Exercise instructions —
1. In the coccidioidomycosis passage below, how many of the nine children given voriconazole and caspofungin salvage therapy are currently in remission?
2. Sum up the coccidioidomycosis passage below in two sentences.

Coccidioidomycosis is a spectrum of diseases caused by the dimorphic fungi Coccidioides. Current regimens for severe or disseminated disease include fluconazole, itraconazole, or amphotericin; newer triazoles (ie, voriconazole, posaconazole) have been demonstrated to be useful in refractory disease. Previous reported experience with combination triazole and caspofungin therapy has been very limited; however, the utility of this combination for treatment of other invasive fungal diseases suggests potential benefit in refractory coccidioidomycosis.


We conducted a retrospective review of 9 pediatric patients treated with combination voriconazole and caspofungin (V/C) salvage therapy for refractory coccidioidomycosis at two children's hospitals between January 2000 and June 2012.


Nine children with refractory coccidioidomycosis were treated with V/C salvage therapy after failing conventional therapy consisting of a triazole, amphotericin B, or a combination of both. Eight of the 9 patients are currently in remission; 1 patient with central nervous system involvement continues to progress.

Given material —
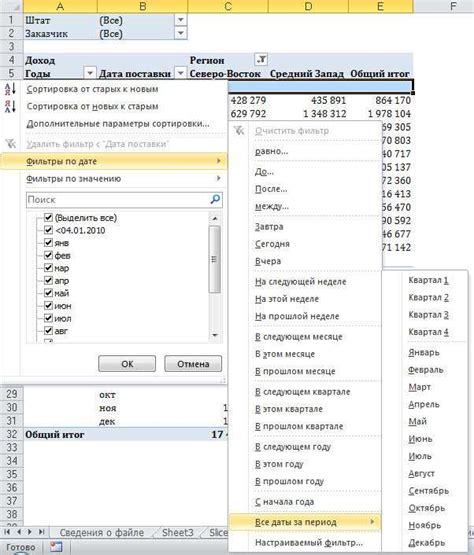The width and height of the screenshot is (474, 555).
Task: Go to the first sheet using tab arrow
Action: 7,532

Results for the exercise —
1. Eight of the nine children are currently in remission.

2. Coccidioidomycosis is caused by Coccidioides fungi, and experience with combining a triazole and caspofungin to treat it has been very limited, though the combination's use against other invasive fungal diseases suggests it could help in refractory cases. A retrospective review of nine children with refractory disease who failed conventional therapy and then got voriconazole and caspofungin salvage therapy found eight in remission, while one with central nervous system involvement continues to progress.